The primary fuel mix in the Dubai Integrated Energy Strategy includes one new ingredient that may at first sight seem to contradict the emirate’s increasingly green credentials – coal. In October 2015 Dubai Electricity and Water Authority (DEWA) announced the preferred bidders for the Hassyan clean coal generation facility, the first phase of which will have a generation capacity of 2400 MW. The plant will be the first coal-fired power station of its kind in the Middle East.
The winning consortium included China’s Harbin Electric International and ACWA Power of Saudi Arabia, the same company that is building phase two of the Mohammed bin Rashid Al Maktoum Solar Park. The project is being built as an independent power plant on a build-own-operate basis and involves a 25-year power purchase agreement (PPA). DEWA will take a 51% stake in the project company, with ACWA and Harbin owning 49%. The new plant is to be built at Saih Shuaib on Dubai’s border with Abu Dhabi, and the project will also include an integrated trans-shipment coal- and dry-handling facility.

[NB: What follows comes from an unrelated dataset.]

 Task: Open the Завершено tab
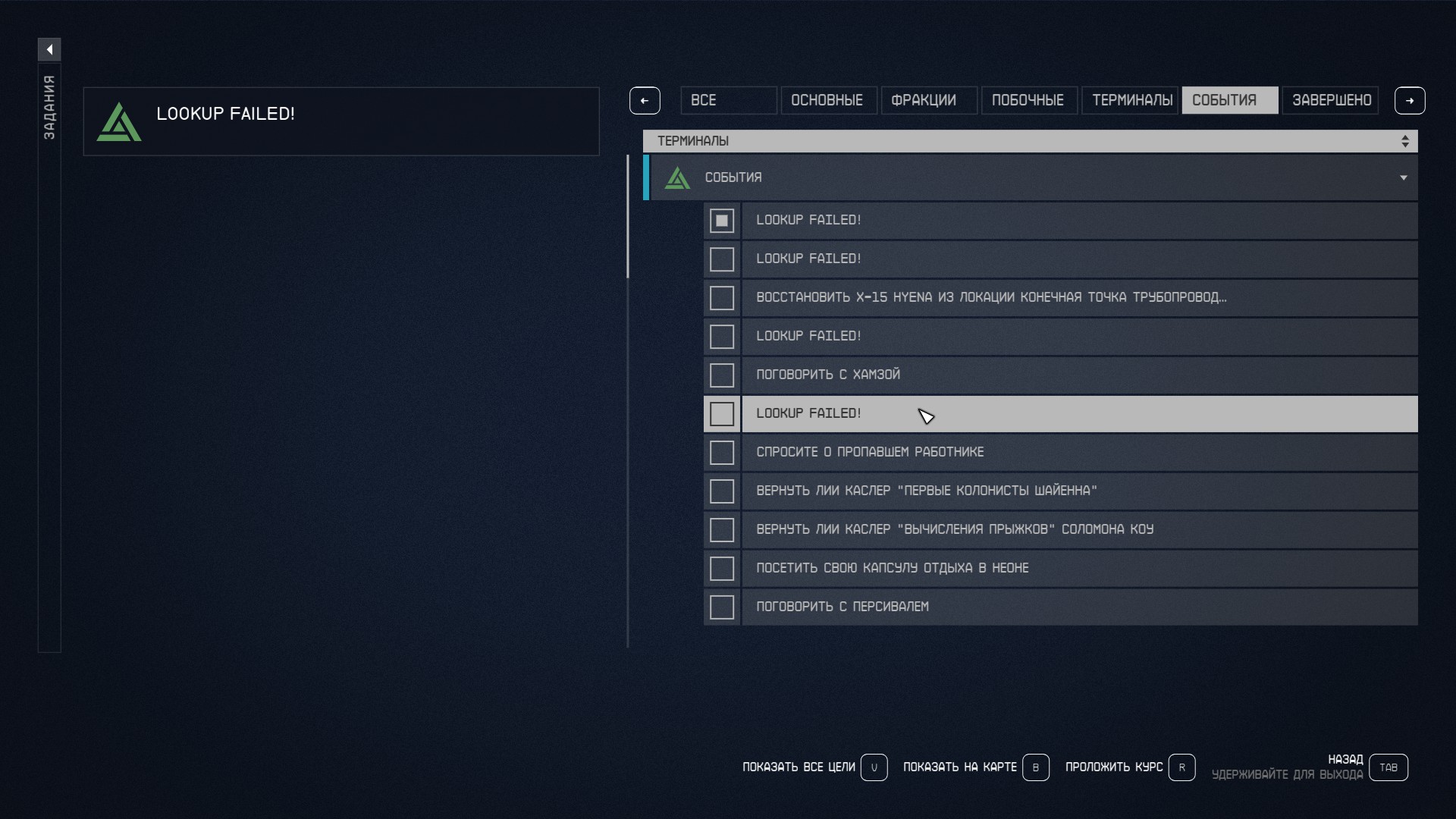click(x=1332, y=100)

Hassyan will be operated and maintained by ACWA and Harbin in partnership with France’s Alstom Power and NRG Energy of the US. The coal-handling and trans-shipment facilities will be managed by Louis Dreyfus, a major European specialist company. France’s EDF Trading, one of the world’s largest coal traders, will manage the coal supply to the plant. By 2030 clean coal will account for 7% of the energy mix.
Announcing the decision on the preferred bidder, DEWA’s managing director and CEO, Saeed Mohammed Al Tayer, said, “The Hassyan clean coal power plant will use the best available technologies and the highest global standards in this field. It will use ultra-supercritical (USC) technology to reduce any negative impact on the environment.” He added that flue gas emission targets for the power station would be more stringent that those imposed in both EU and International Finance Corporation guidelines.
The USC technology is being fitted by Alstom. It consists of a boiler and steam turbine generator with a dual fuel capability able to use either sub-bituminous coal or natural gas. It will also use environmental control systems such as electrostatic precipitators and seawater flue gas desulphurisation systems to keep emissions of nitrogen oxides and sulphur oxides at half the level permitted in the EU, making it one of the cleanest coal power stations in the world. In order to meet Dubai’s strict requirements the plant will also be carbon dioxide-capture ready. Alstom said that its technology also allows the plant to run at higher steam pressure and temperature than regular coal-fired plants, which increases efficiency and reduces stack emissions. The plant will produce enough electricity to power 250,000 homes in Dubai.
Although the power station will be capable of using gas as a back-up feedstock, the 25-year PPA was agreed based on the price of coal in May 2015. The levelised cost of electricity is $0.04501 per KWh. Go Yu, chairman and president of Harbin Electric International, said that the clean coal project marked a milestone in Dubai’s pursuit of a power market based on clean fuels, and that he looked forward to working with DEWA over the course of the contract and continuing Harbin’s long association with Dubai’s power sector. The project will be the first phase of the Hassyan coal plant. It will consist of two 1200-MW units, which will become operational 12 months apart, in March 2020 and March 2021.
DEWA has said that it is planning to launch two additional projects that will bring the total capacity of clean coal to 3600 MW by 2030. By that time clean coal will account for 7% of the energy mix, with another 7% coming from nuclear power imported from Abu Dhabi’s 5600-MW Barakah Nuclear Power Plant complex. A further 15% is due to be supplied by solar energy, with the contribution of gas falling from 100% in 2013 to 71% in 2030.